There are lots of grey areas in criminal defense work. For example, our concept of “possession.” We have possession of cocaine. Possession of marijuana. Possession of child pornography. Possession of a controlled substance. Possession of a firearm by a convicted felon. Possession of a fake ID. And the list goes on and on. Yet, the crime of possession often gets complicated fast.
People possess things and have no idea what they’re possessing. If you are accused of drug trafficking via express mail, chances are that your mailman possessed the package full of drugs before you possessed it. Yet, we don’t charge the mailman with a crime. We assume the mailman has no “knowledge” of what’s inside the packages he delivers.
What if your friend asks you to pass some drugs, would you pass them along knowing they are illegal? In Hamilton v. State, that’s exactly what happened. 732 So.2d 493 (Fla 2d DCA 1999) Hamilton was a passenger in his friend’s car, and his friend decided to sell some cocaine to someone in a parking lot. The buyer rolls up, but the buyer’s car is positioned to where Hamilton has to hand them the drugs that Hamilton’s friend is selling.
Hamilton’s friend (driver) hands him a baggie of coke to pass to the buyer. Hamilton gives the baggie to the other vehicle, and the driver of the other car (buyer) then hands Hamilton $60 cash, which Hamilton promptly gives to his friend sitting next to him in the driver’s seat—got that?
This whole thing was an undercover sting, and Hamilton and his friend are both arrested for possession of cocaine and the sale & delivery of cocaine.
Is Hamilton guilty of any of this?
First, it is true that Hamilton had more knowledge than the mailman example above, but I left out something fundamental on a possession charge. I left out two other critical elements called “dominion & control.” To possess something illegal in Florida, you must have knowledge, dominion, and control.
Hamilton was found guilty of possession and delivery of cocaine, but the appeals court threw out his convictions, reasoning that “the mere fact that Hamilton passed the cocaine from one party to another party, where he was sitting between the two, did not establish that he had dominion and control over the cocaine and, therefore, did not support a conviction for possession of cocaine.” id. at 494.
Their decision was based upon the Florida Supreme Court case of Campbell v. State, where it was held that dominion & control is not established when a “defendant takes temporary possession of contraband, in the presence of the owner, for the sole purpose of verification or testing, and there is no other evidence from which dominion or control could be inferred.” 577 So. 2d 932, 935 (Fla. 1991).
Now, let’s keep in mind that in Hamilton, we can presume that Hamilton’s fingerprints were all over the cocaine baggie that everyone agrees he passed along to the buyer. Yet, he was not guilty of possession, and he was not guilty of delivery.
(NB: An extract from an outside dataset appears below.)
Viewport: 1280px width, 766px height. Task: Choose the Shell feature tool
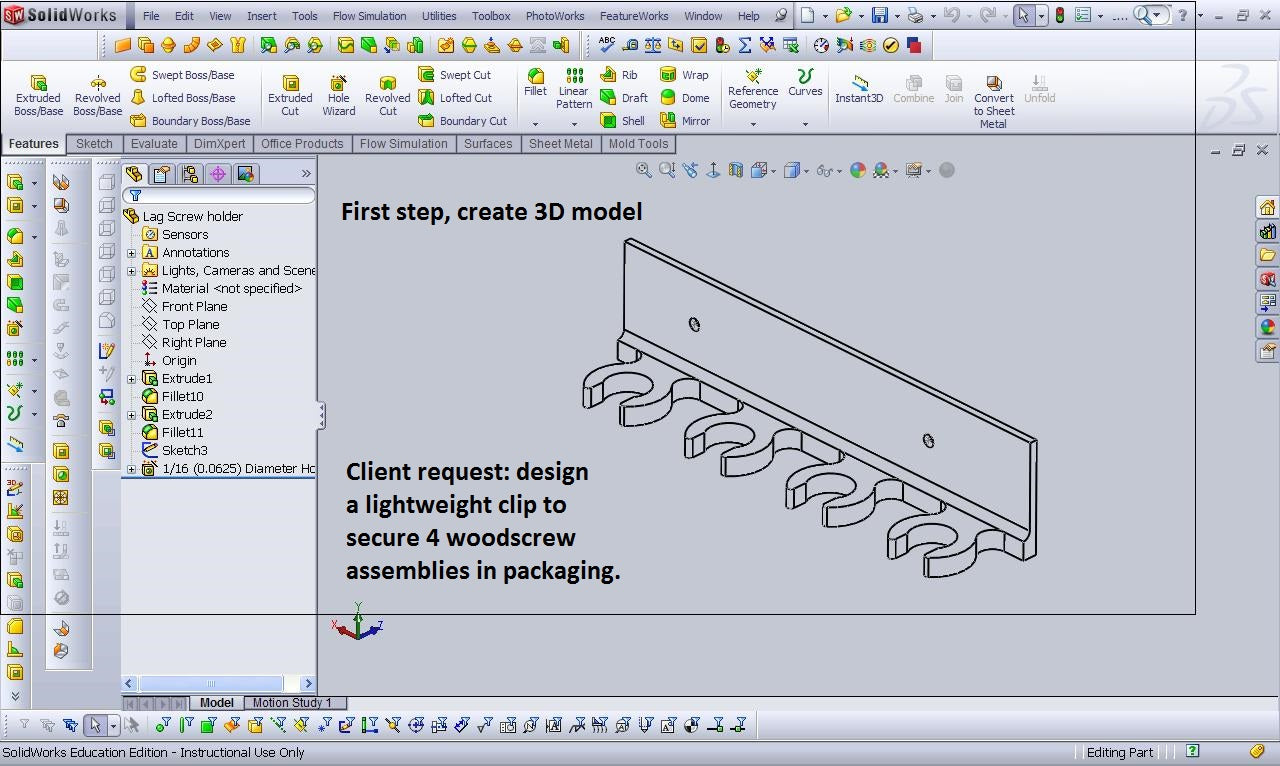622,121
Given these facts, let’s dive into a fingerprint case, and see how fingerprints can impact a possession charge.
In the case of Bartolone v. State, Mr. Bartolone appealed his conviction after a jury found him guilty of possession with intent to sell or deliver tetrahydrocannabinols (“THC”) and possession of more than 20 grams of cannabis. 2021 Fla. App. LEXIS 7544 (Fla. 4th DCA 2021).
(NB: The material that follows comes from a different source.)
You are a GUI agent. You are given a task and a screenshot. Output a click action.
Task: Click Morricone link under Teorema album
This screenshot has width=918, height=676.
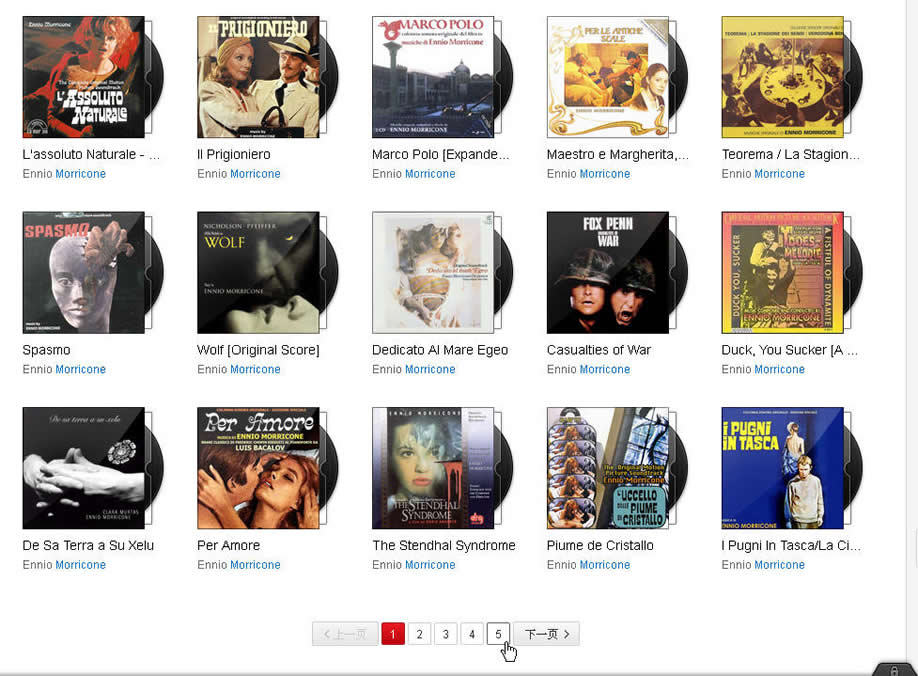coord(780,174)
The police had set up surveillance of a home in which, over many months, Bartolone was seen outside the property many times. Eventually, law enforcement obtained a search warrant, and they conducted a raid of the home with their usual “black raid gear.” Bartolone was present in the driveway when the raid took place, as was one other person. Bartolone did not own this home, and he had no ties to the house other than the fact that surveillance showed him outside the home several times, and second, he had a key to the place. In addition, none of the utilities were in Bartolone’s name.
Inside the home, police found a trafficking amount of cocaine (162 grams) in the living room, 17.31 pounds of weed, and 1,165 packages of cannabis oil cartridges. Bartolone was arrested for trafficking in cocaine, plus the charges listed above, but the prosecutors dropped the trafficking charge before trial.
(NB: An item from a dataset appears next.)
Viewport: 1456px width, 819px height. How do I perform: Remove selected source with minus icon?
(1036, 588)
No drugs were found on Bartolone. He was caught outside the house, in the driveway. Technically speaking, months of surveillance never saw Bartolone inside the home. Furthermore, Bartolone was searched, but nothing was found in his pocket or backpack. Nothing.
So, Bartolone has a key to a house with lots of cocaine and weed inside, but he was never seen inside the house. Is that enough to prove he has dominion and control over everything in the place? No.
So the police dusted the crap out of this house, the kind of dusting you’d typically find on an unsolved murder case. And guess what they found all over the marijuana baggies? Fingerprints–lots of fingerprints.
Bartolone’s fingerprints were found throughout the house on “a box of paraphernalia, a grinder used to grind cannabis into smaller pieces, five separate THC vape cartridges, and a trash bag containing vacuum sealed baggies of cannabis residue. [Bartolone] also possessed a key to the residence.” Id. at 3-4.
But, also, more importantly, they must prove that this was a “substantial possession by the accused, as distinguished from a mere involuntary or superficial possession.” Id.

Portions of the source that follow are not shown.